During the following months, he continued with his savings plans. One morning he entered the royal bedroom knocking on the door and grumbling.

“What’s wrong?” asked the king in a good way.

“Nothing,” replied the other.

“Not long ago, you laughed and sang all the time.”

“I do my job, right? What else does His Highness want, also to be your clown and juggler?”

It was not long before the king fired his servant. It was not pleasant to have a servant that was always in a so bad mood.


Here is a question for all of us:

Are we or have we been in the circle of ninety-nine?

In my opinion, the message of this story is not that wanting to have more is bad. It is about not letting our desire for more make us blind and forgetful of all the great things we have. It is about appreciating, being happy, and counting our blessings every time we complain about something.

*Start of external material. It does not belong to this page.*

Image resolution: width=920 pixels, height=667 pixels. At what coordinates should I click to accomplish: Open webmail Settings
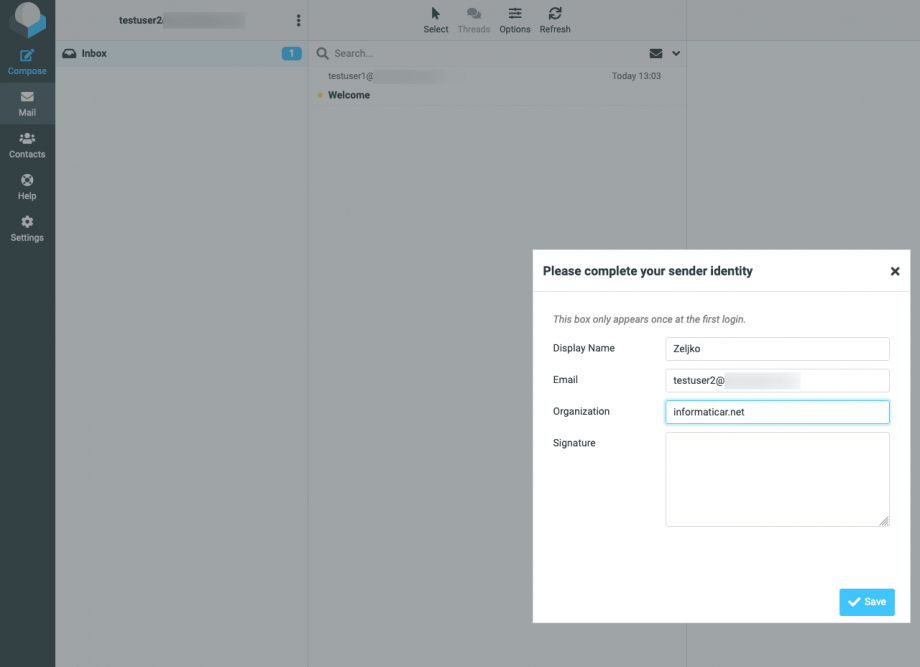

It is about being thankful.

I know that during tough times, it is hard to see our blessings because we can only focus on what is going wrong in our lives, but it is during those times when we have to do everything we can to get away from the circle of ninety-nine.

We all have too many things to be thankful for. Those things are represented in the ninety-nine coins of this story. Let’s be happy with every single one of them, and if we want more, it is fine but always smile and be happy with what we have instead of unhappy for what we don’t have.

I am thankful and happy with my ninety-nine coins. What about you?